CRISs : EMERGING INTO THE LIGHT ?

Keith G Jeffery

Head Systems Engineering Division

Rutherford Appleton Laboratory

Chilton, Didcot, OXON OX11 0QX UK

Tel: +44 1235 44 6103 Fax: +44 1235 44 5831

Email:

WWW: http://www.cis.rl.ac.uk/

1.0. INTRODUCTION

There has been Europe-wide interest in CRISs (Current Research Information Systems) since the eighties. Before that time individual organisations had built systems which were (and are) incompatible in data content and structure, and in processing intent or purpose. Since the start of interest in a Europe-wide CRIS facility, there has been disappointing progress. The publication of the CERIF standard caused some new systems to be built to that standard, and some existing systems to provide an output facility that is CERIF-compatible. However, for the R&D manager of government funds, or for the individual researcher trying to find a possible co-operating partner, there is no European facility.

As a community we have failed our users / customers. Either what we are trying to do is insufficiently important to the EU and its member countries (i.e. there is no real problem to be solved), or we are failing to provide credible solutions (the problem is not solved by our proposals). We are in the dark.

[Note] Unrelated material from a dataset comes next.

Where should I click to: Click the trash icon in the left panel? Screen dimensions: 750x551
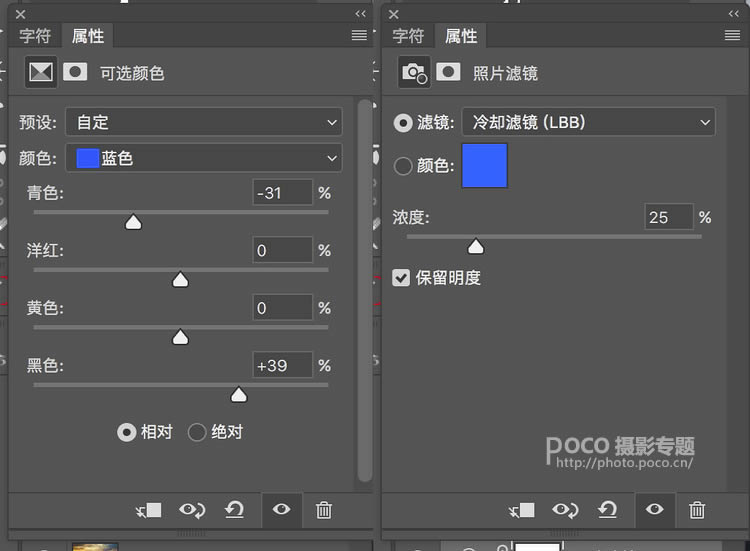(324, 510)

This paper proposes that we:

(a) analyse the lack of success to date;

(b) put in place a plan for a ‘one last chance’ pan-European project;

(c) make it work.

In this way heterogeneous CRISs linked together to form a pan-European view may emerge into the light.

2.0 CRIS93 CONCLUSION

The paper ‘Campus Wide Information Systems: Impact on Current Research Information’ from CRIS93 (Je93) concluded:

(a) CWISs will impact CRISs strongly in several ways:

(1) by making information available;

(2) by stimulating user demand for accuracy and timeliness;

(3) by encouraging information provision as well as retrieval;

(b) The exposure of CRISs in this way will create a demand for integrated information;

(c) The CERIF standard will provide syntactic (and limited semantic) integration of data for information at the project summary level. There is a need for information at other levels. The effectiveness and efficiency of CERIF needs to be tested;

(d) General syntactic and semantic integration requires the use of a KBS assist with user, task and domain models of knowledge;

(e) The exposure of CRISs will also create a demand for integration into the working environment of the end-user:

(1) by providing workflow and active document facilities;

(2) by providing manipulation facilities for modelling and graphics;

(3) by facilitating integration of the information into the office environment including documents, electronic mail, fax, telephone, diary etc.;

There is a requirement, and a market, for CRISs out there. The problem is to shed the rather old-fashioned, monolithic, information retrieval technology image with teletype-style user interface and become part of the 'desktop with connection' culture, including the notebook computer with cellular telephone connections for the European executive on the move.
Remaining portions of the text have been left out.